Reclaiming Lost Ground: LOTL Attack Recovery
When an organization detects a compromise, especially involving Living Off the Land (LOTL) tactics, it is critical to implement immediate defensive countermeasures. The Joint Guidance on Identifying and Mitigating LOTL Techniques outlines a comprehensive remediation strategy that organizations should follow to mitigate the impact of such incidents.
Immediate Response Actions
📌Reset credentials for both privileged and non-privileged accounts within the trust boundary of each compromised account.
📌Force password resets and revoke and issue new certificates for all accounts and devices.

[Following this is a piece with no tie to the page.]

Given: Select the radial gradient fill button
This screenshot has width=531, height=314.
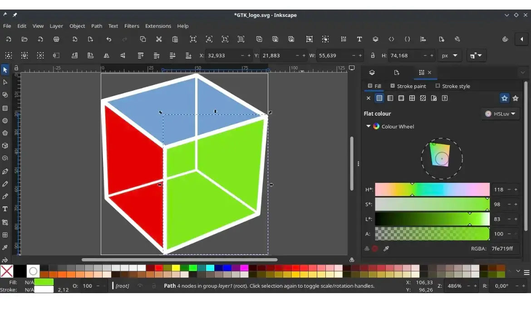Looking at the screenshot, I should tap(401, 98).

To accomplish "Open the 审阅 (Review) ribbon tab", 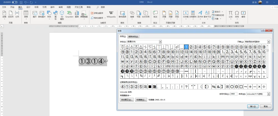I will (60, 7).
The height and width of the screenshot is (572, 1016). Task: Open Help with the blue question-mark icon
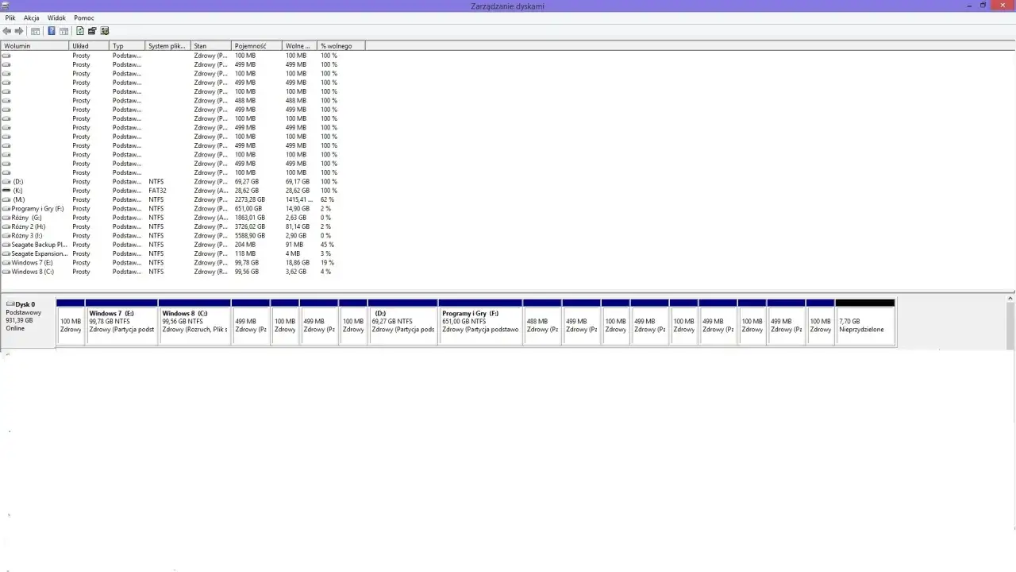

Windows Environment Specific Actions:
📌If access to the Domain Controller (DC) or Active Directory (AD) is suspected, reset all local account passwords, including Guest, HelpAssistant, DefaultAccount, System, Administrator, and krbtgt. The krbtgt account, which handles Kerberos ticket requests, should be reset twice to ensure security due to its two-password history.
📌If the ntds.dit file is suspected to have been exfiltrated, reset all domain user passwords.
📌Review and adjust access policies, temporarily revoking or reducing privileges to contain affected accounts and devices.
📌 Reset Non-Elevated Account Credentials: If the threat actor’s access is limited to non-elevated permissions, reset the relevant account credentials or access keys and monitor for further signs of unauthorized access, especially for administrative accounts.
Network and Device Configuration Audit
📌 Audit Network Appliances and Edge Devices: Check for signs of unauthorized or malicious configuration changes. If changes are found:
📌Change all credentials used to manage network devices, including keys and strings securing network device functions.
📌Update all firmware and software to the latest versions.
Remote Access Tool Usage
📌 Minimize and Control Remote Access: Follow best practices for securing remote access tools and protocols, including guidance on securing remote access software and using PowerShell securely.